## INSTRUCTIONS TO FOLLOW
Search the listing for the string "button". Copy every line that has it.

## ENTRIES PROVIDED

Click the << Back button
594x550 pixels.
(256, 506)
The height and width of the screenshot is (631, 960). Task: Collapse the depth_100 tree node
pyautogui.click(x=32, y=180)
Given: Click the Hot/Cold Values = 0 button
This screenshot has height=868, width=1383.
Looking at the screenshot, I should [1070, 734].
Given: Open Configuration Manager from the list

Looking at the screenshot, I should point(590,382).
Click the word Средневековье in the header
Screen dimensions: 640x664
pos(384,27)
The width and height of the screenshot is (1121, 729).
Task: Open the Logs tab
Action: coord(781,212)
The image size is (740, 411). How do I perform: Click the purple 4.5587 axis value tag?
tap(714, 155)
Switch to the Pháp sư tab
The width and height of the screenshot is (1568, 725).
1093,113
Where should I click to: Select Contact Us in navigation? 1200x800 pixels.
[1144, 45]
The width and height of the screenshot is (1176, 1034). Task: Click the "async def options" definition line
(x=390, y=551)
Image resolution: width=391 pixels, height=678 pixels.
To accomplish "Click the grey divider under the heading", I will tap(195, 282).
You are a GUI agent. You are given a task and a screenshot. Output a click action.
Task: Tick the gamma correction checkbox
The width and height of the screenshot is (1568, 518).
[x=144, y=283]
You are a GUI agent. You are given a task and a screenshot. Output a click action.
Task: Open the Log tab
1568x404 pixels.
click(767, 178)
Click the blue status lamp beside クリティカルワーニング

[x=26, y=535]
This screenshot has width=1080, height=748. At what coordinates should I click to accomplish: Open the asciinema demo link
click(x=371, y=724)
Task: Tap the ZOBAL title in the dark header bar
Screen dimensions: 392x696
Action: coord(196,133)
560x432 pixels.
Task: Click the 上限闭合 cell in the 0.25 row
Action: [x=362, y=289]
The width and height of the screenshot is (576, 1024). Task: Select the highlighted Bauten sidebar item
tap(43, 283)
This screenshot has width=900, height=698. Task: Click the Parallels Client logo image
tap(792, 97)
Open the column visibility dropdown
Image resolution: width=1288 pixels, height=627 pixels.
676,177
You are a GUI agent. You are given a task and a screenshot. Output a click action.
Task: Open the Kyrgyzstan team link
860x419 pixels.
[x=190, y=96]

## SOLUTION FOR THIS TASK
Click the << Back button
Given: Click the Hot/Cold Values = 0 button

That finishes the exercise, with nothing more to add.